The boys looked around to get a good sense of what was there. Lots of packages of vegetables were thrown about. They were packaged in transparent plastic bags, with those little diamond-shaped holes in them to let the water in when the sprinklers came on inside the store. Asparagus, broccoli, cauliflower. No, this wouldn’t do. Both boys looked at each other and started tearing open some of the bags.
“Mom, lots of these are already opened! I think somebody has already been here!” The older one shouted.
They hurried in case she would get out and check. The littler boy took some broccoli and carrots that weren’t opened and handed it to her as she reached out of the window — a consolation prize. Anything would be better than asparagus and cauliflower. And maybe she would let them eat the broccoli raw with some ranch dip. Probably not.
The boys knew what to look for. Certain types of things always expired: produce, meat, and dairy. Even though meat was always off-limits, the boys deemed dairy as an exception. This was probably the only true motivation to get the boys to dumpster dive, and it was certainly the only reason they came back on their bicycles when Mom wasn’t with them. And now they were digging deeper for their prize.
And there they were, their friends, resting at the bottom of the dumpster: pints of Edy’s, Breyers, and Blue Bunny ice cream — all three! Some of the lids had slipped off, and some of the ice cream had fallen out; to the boys, it was a perfectly melted mess. Surgically, they liberated the wayward masses of ice cream, and the sludge was scooped back into each soggy bucket of bliss.

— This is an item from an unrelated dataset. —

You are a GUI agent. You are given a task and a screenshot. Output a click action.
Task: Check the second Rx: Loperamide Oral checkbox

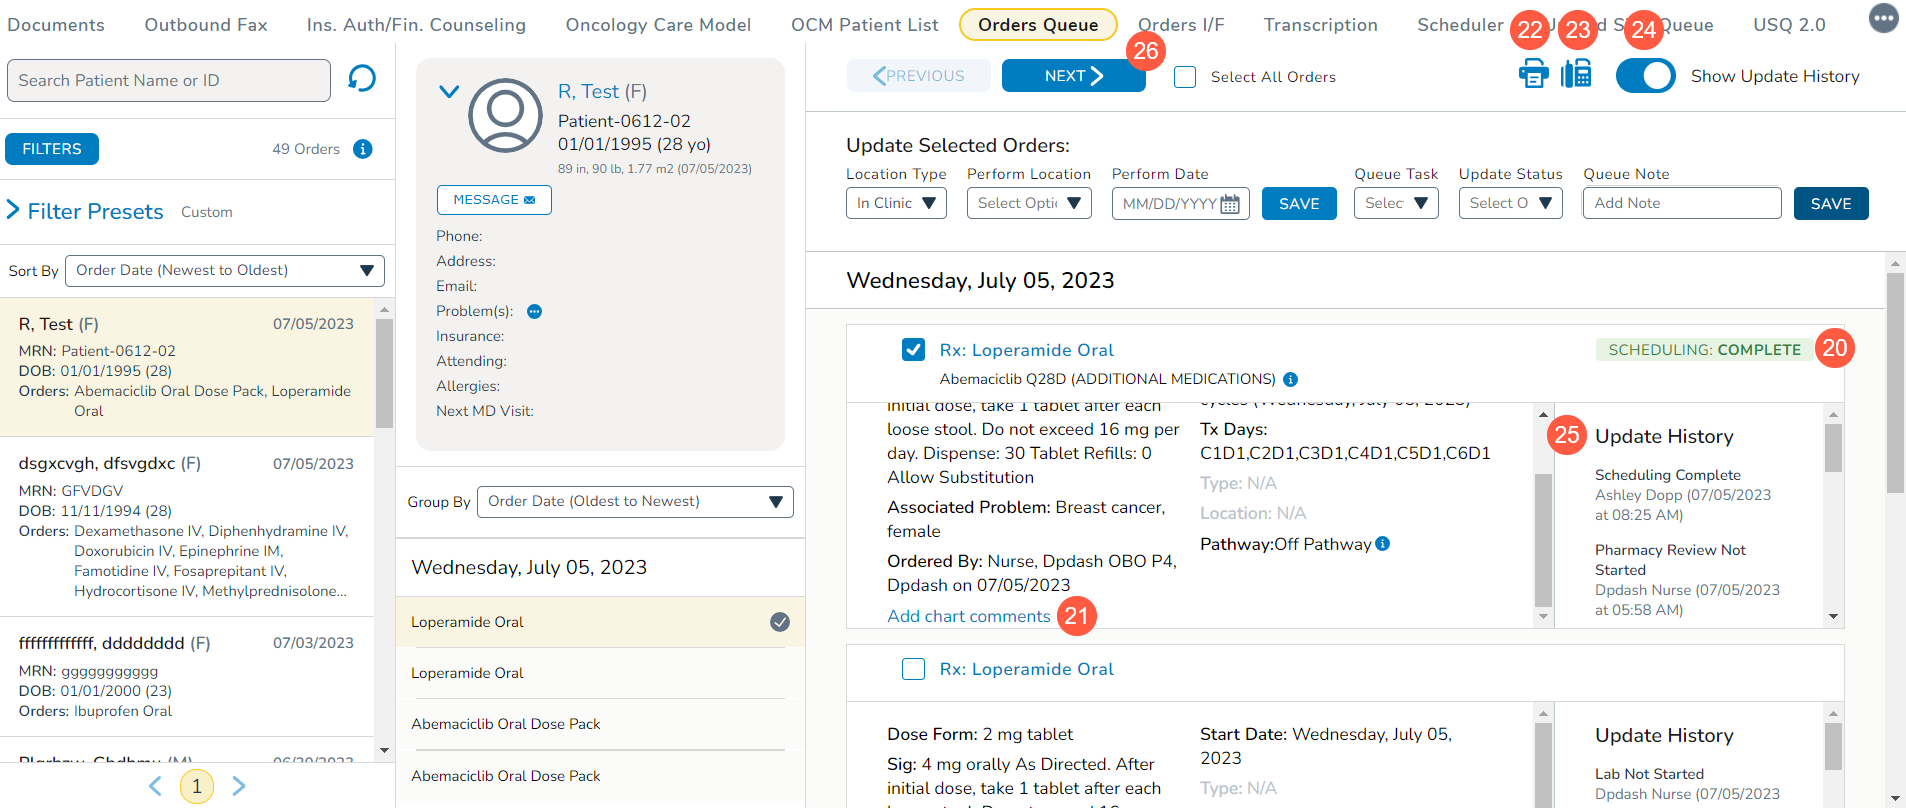pyautogui.click(x=913, y=669)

“Mom! There’s even some ice cream! But it’s starting to melt!” Of course, they were practiced in assuring her, assuaging any doubts or the sudden burdens of perhaps-unhygienic indulgences of sudden wealth. The youngest brother stood and presented Edy’s and Breyers ice cream tubs.

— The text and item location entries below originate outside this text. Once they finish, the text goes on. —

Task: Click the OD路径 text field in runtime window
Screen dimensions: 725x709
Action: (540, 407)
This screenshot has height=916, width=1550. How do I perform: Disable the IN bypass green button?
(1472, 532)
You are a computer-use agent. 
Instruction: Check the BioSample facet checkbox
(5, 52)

“Get in! We have to go!” Mom shouted. Time had run out for Blue Bunny Pecan Praline.
The two boys jumped out of the dumpster as Mom slid back behind the wheel, their plunder resting in the shade of the passenger seat. Just as the back door closed, the engine revved high, and the Cadillac shot to the other end of the back lot. They had to make up time to make sure that the satellites wouldn’t notice that they had stopped. But just before they rounded the corner, the Cadillac quickly slowed down and casually turned through the parking lot to head home. The store manager waved back to the grinning boys as he stood welcoming shoppers into the store. In the back seat, the boys smiled at each other. Two out of three saved. No, not bad at all.
e.s. kohen
cmp.2009.04.12
ed.20200208.03 (For Editing)
Notes:
As anyone else who has lived all over the United States has figured out, divisions in U.S. politics are not as clear-cut as “Conservative vs. Liberal”. It’s as though everyone keeps alluding to some genetic anomaly, or mental-handicap — on both sides. The fact is: poverty is poverty, everywhere you go. But why is it ignored that education always seems to be the first sacrifice at the altar of necessity? Perhaps there is a lot more room for a little patience and mercy.